[EXCERPTED TEXT]
Paving the way: 2 local students are first African-American valedictorians in school history

HOUSTON – High school graduation is always an exciting time, but for two local high schools, this year is historic.

St. Thomas High School in the River Oaks area and Alvin High School in Brazoria County both have their first African American valedictorians. The two outstanding seniors have quite the futures ahead of them.

Alvin High School valedictorian Tobi Phillips credits her parents for first instilling a great work ethic in her and her teachers and counselors for helping her achieve the incredible honor. 


"I've always been very confident in my academics and in everything that I felt was important. And if I look back on the goals that I wrote my freshman year, I did write that I wanted to be top five in my class, and so being valedictorian was kind of like icing on the cake," Phillips said.  

Phillips' teachers and coaches said she's always been laser focused.  

One of her teachers, Chad Mcwhirter, said she is "one of the hardest workers I've ever met, full of personality."

Another teacher, Teresa Witt, had nothing but great things to say about Phillips. 

"She is one of my best students, she's fantastic," Witt said. "She's the kid at the end of the year that's still working. When everyone is tired and giving up, she is still working."

St. Thomas High School valedictorian Kellin McGowan, is also the first African-American valedictorian in that school's history.
[/EXCERPTED TEXT]
[RECORD SET]
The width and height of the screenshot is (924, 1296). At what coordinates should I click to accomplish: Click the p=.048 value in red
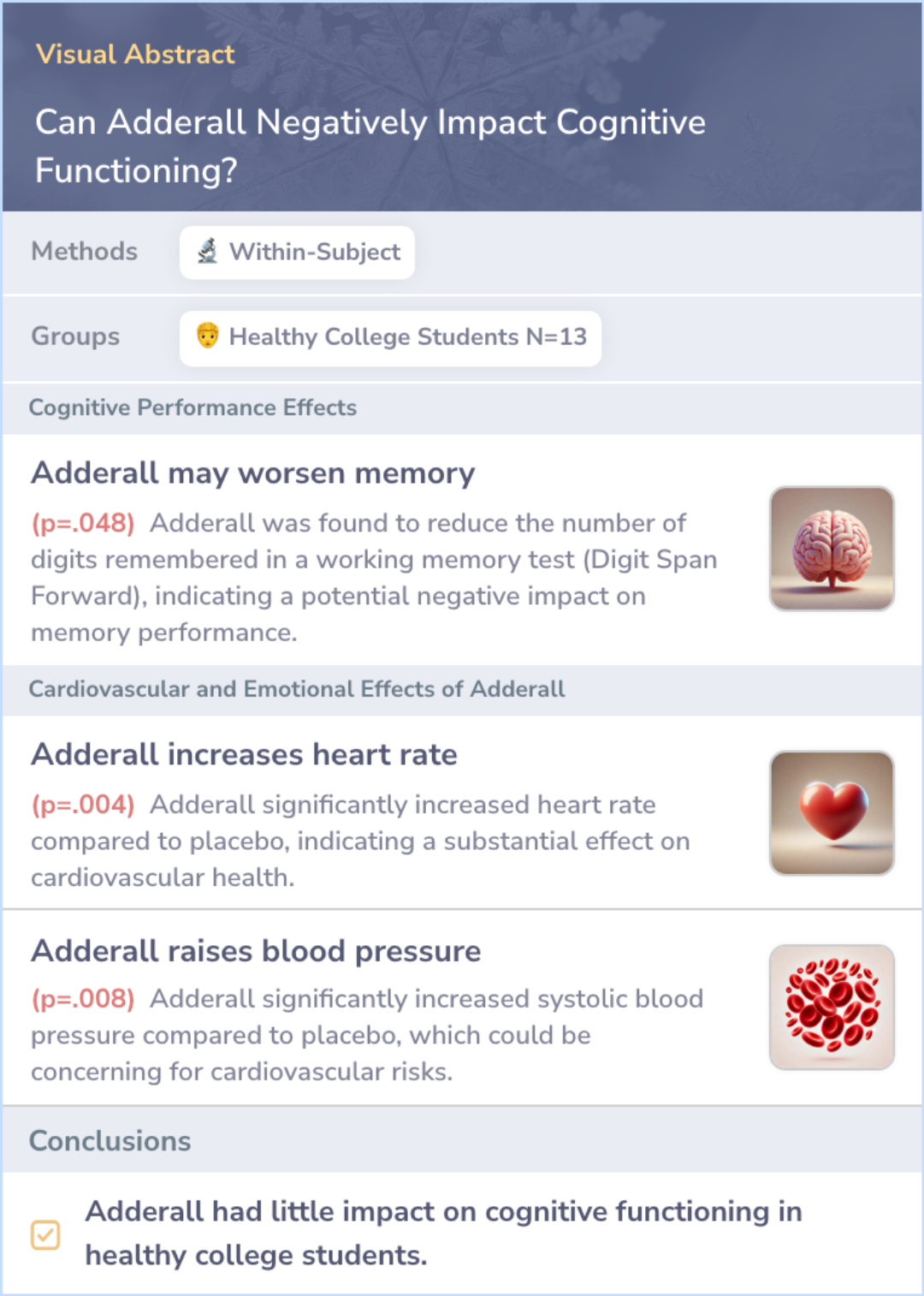83,523
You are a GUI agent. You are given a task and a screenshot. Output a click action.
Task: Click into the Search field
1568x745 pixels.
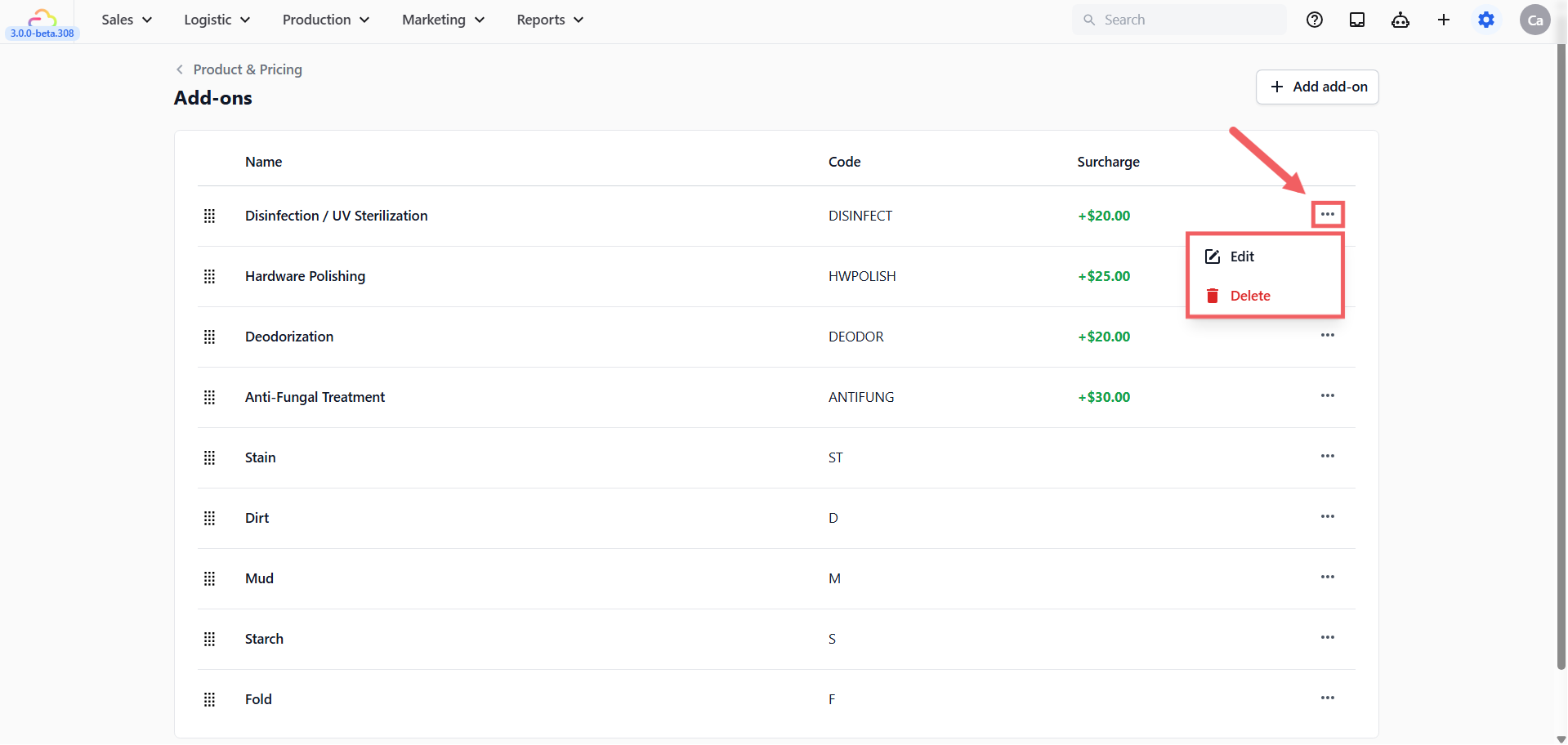[1178, 20]
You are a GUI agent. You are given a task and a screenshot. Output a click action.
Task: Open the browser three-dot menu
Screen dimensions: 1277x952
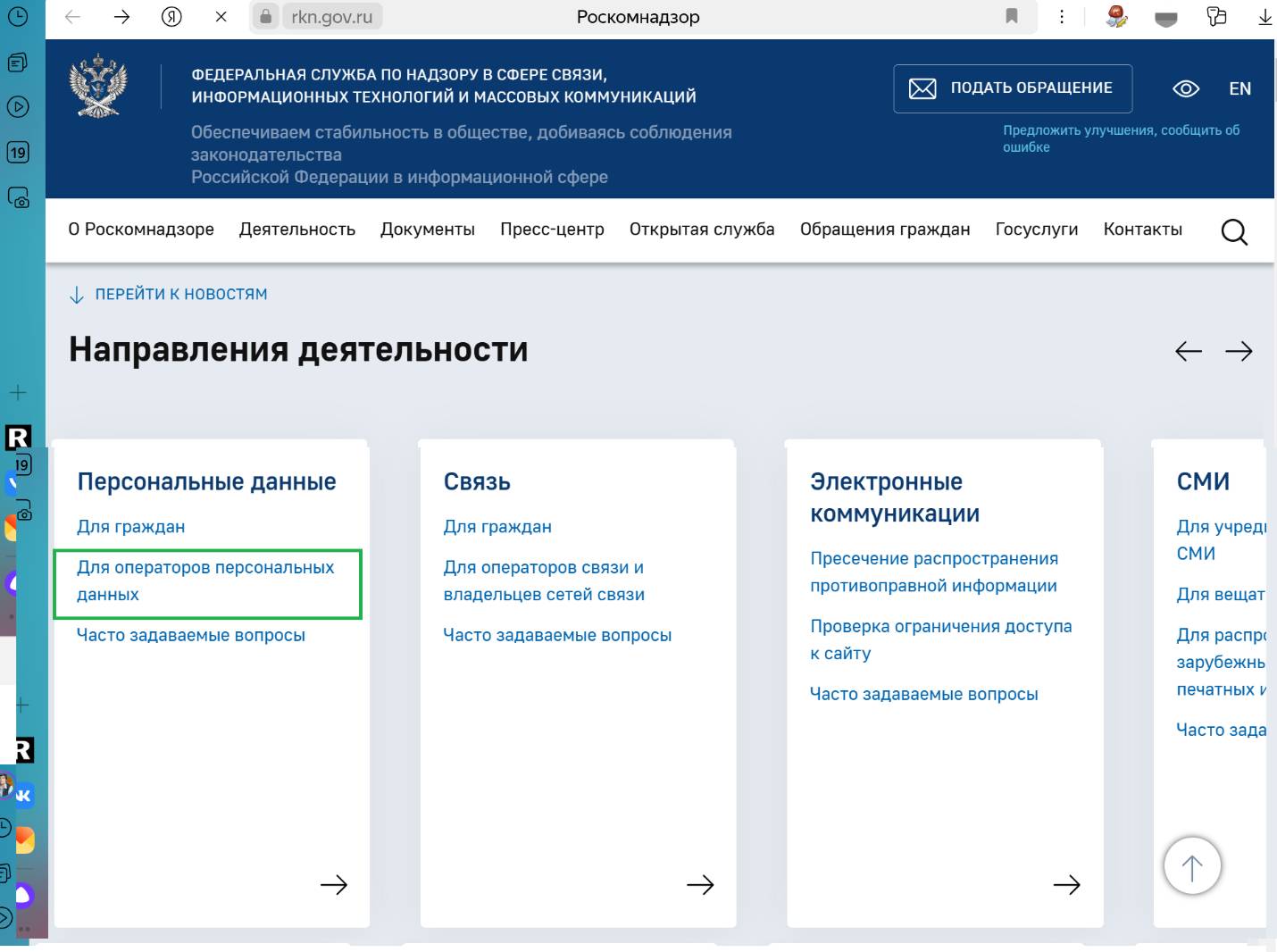(1061, 16)
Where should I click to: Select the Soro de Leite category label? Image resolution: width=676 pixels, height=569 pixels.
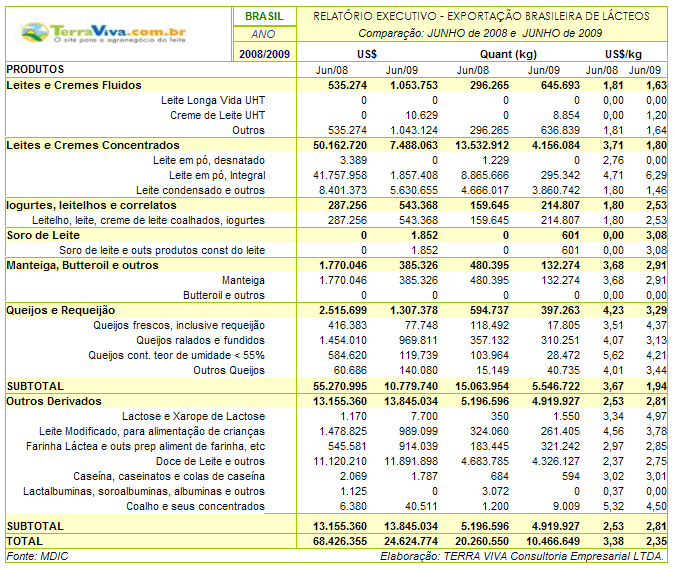tap(43, 235)
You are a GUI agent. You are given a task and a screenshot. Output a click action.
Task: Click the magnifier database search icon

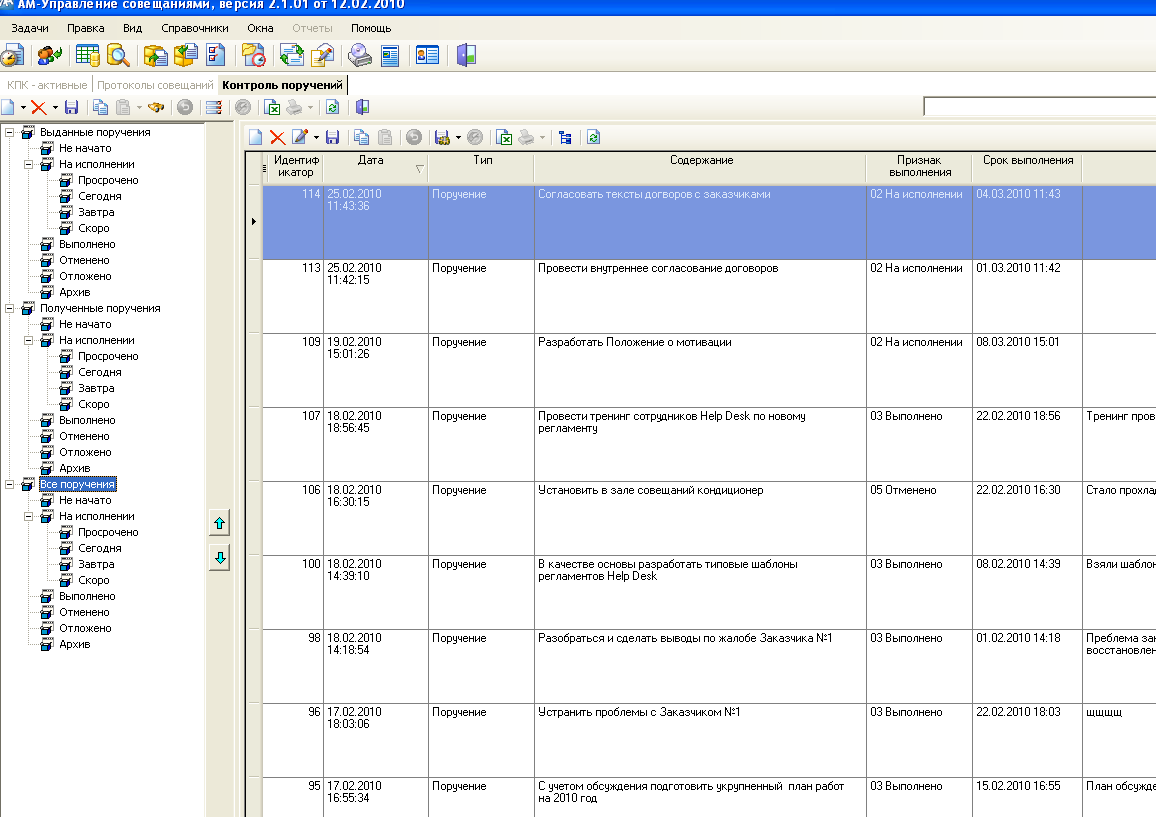[118, 55]
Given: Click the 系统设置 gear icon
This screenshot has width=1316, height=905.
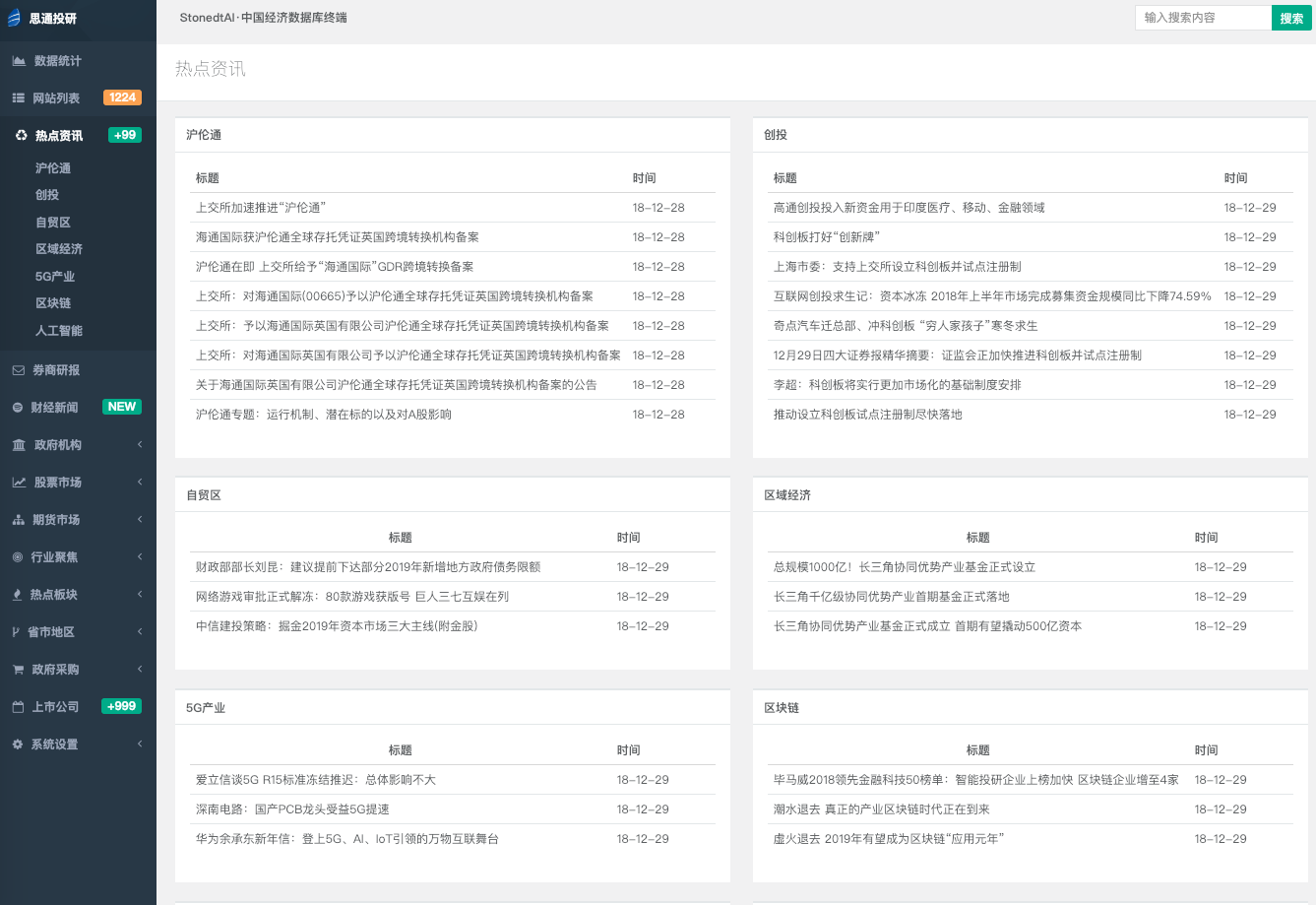Looking at the screenshot, I should (x=18, y=744).
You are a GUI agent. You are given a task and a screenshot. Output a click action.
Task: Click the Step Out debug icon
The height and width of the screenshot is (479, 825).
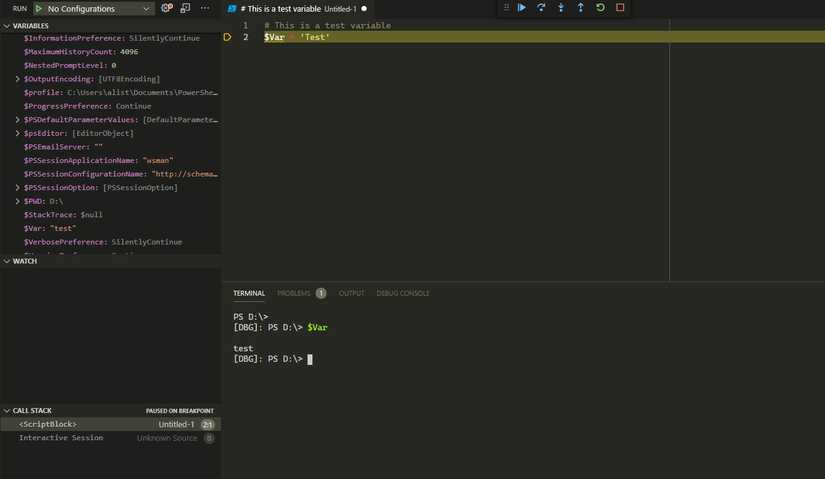tap(581, 8)
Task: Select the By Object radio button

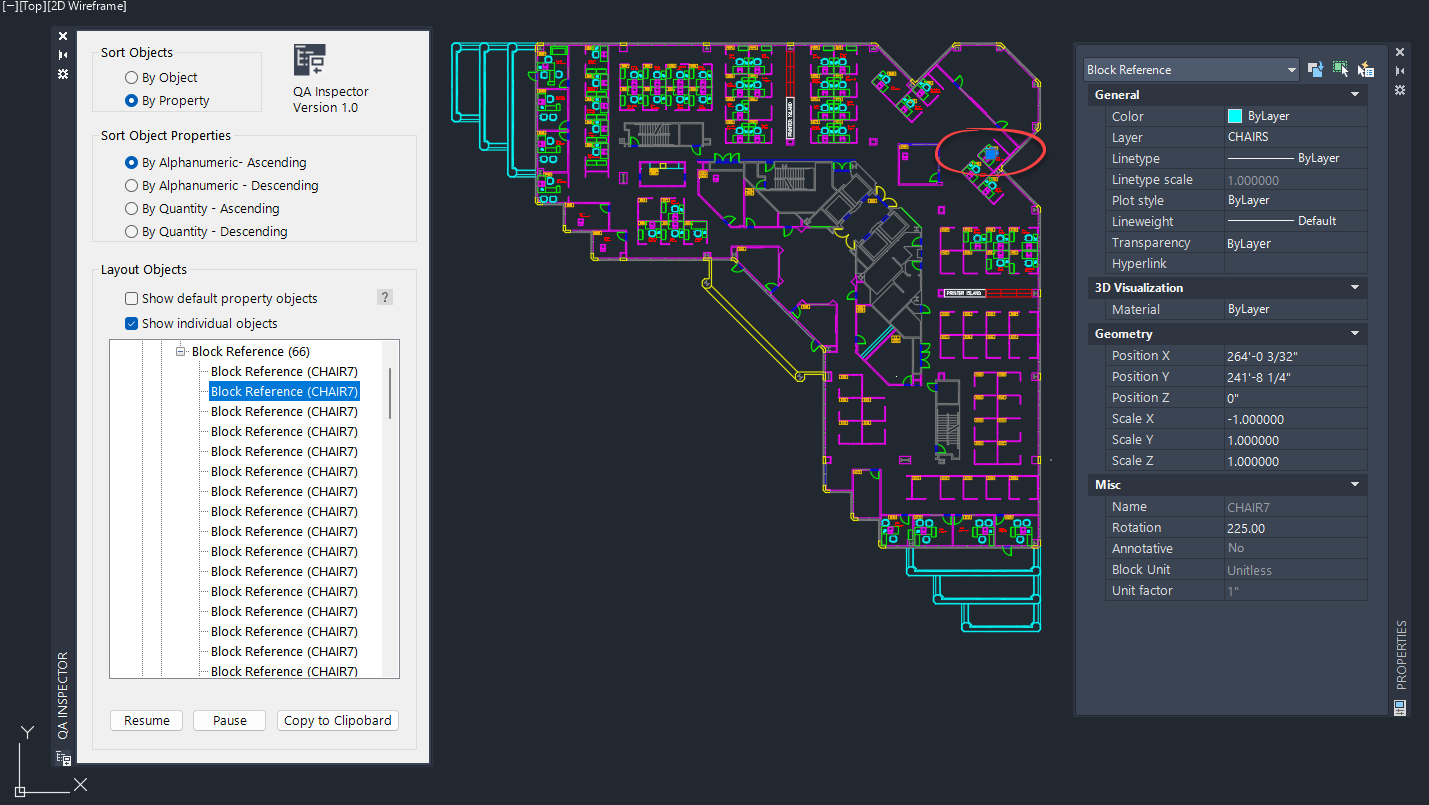Action: [x=131, y=78]
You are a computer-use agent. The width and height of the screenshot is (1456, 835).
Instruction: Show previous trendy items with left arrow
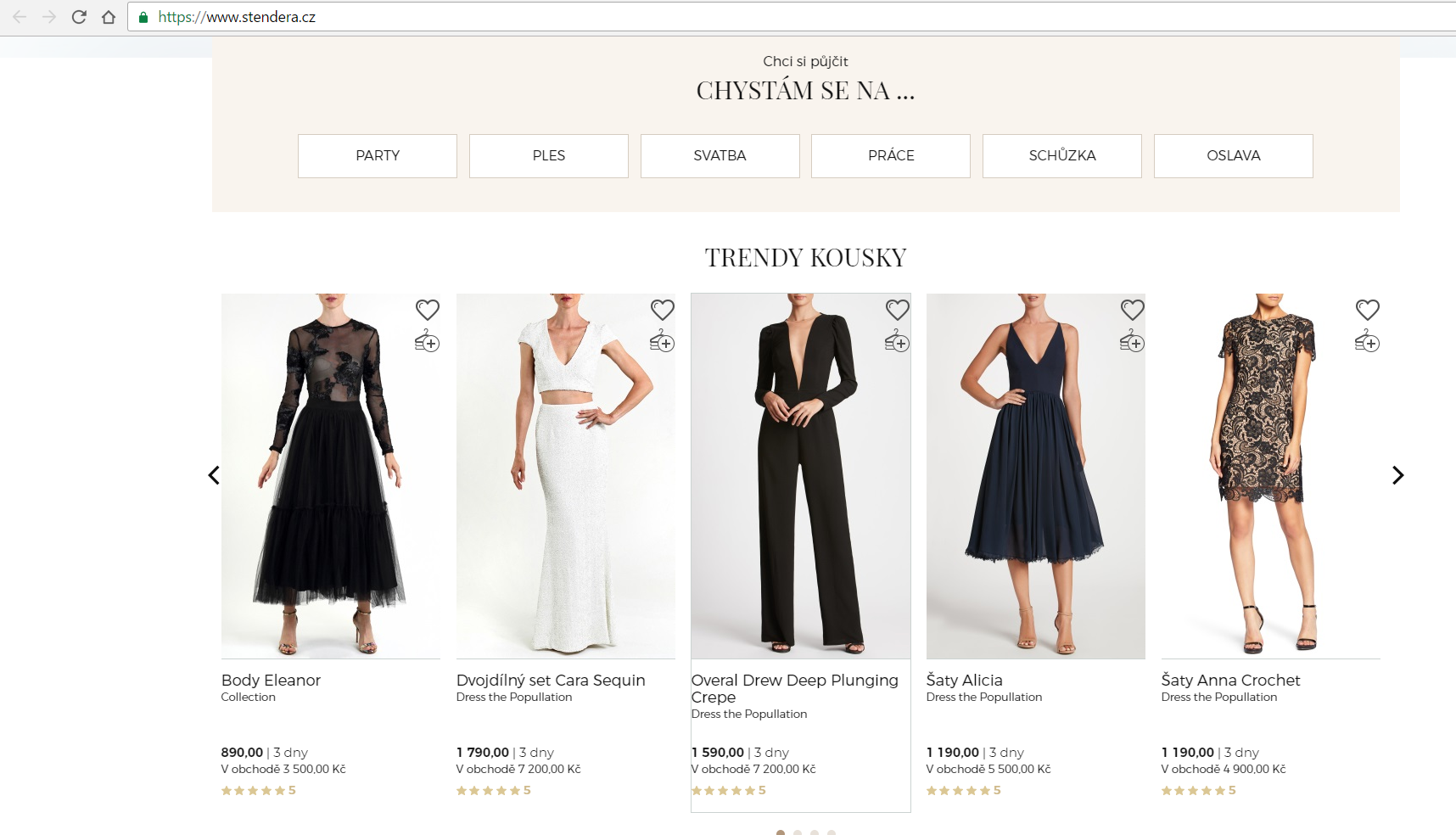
[/RECORD SET]
EXERCISE SET:
1 – In the article about the two valedictorians, what goal did Tobi Phillips write down in her freshman year?
2 – Carry the article about the two valedictorians forward from its final sentence.

TASK ANSWERS:
1 – She wrote that she wanted to be in the top five of her class.

2 –
"I was always very studious. Throughout my entire four years, I've spent countless hours studying," McGowan said. "I'm going to the University of Chicago in the fall. I'm going to be studying political science and economics. I want to be a lawyer."

The principal of St. Thomas, Aaron Dominguez, said McGowan is a true standout, even among many high-achieving students.

"Kellin is an exceptional student. It's been a pleasure getting to work with him these last two years," Dominguez said.

McGowan's parents, Karen and Erwin McGowan, credit the discipline of his school for helping push their son to this level of academic success. 

"I think Kellin is not about self, he doesn't ask for much. So I think a lot of that community environment is because he really wants to make a difference, make a bigger impact," Erwin McGowan said.

This fall, Phillips will be attending the University of Texas in Austin, pursuing a degree in nursing. She wants to become a pediatric nurse practitioner.  

McGowan hopes to specialize in immigration law after he graduates from law school.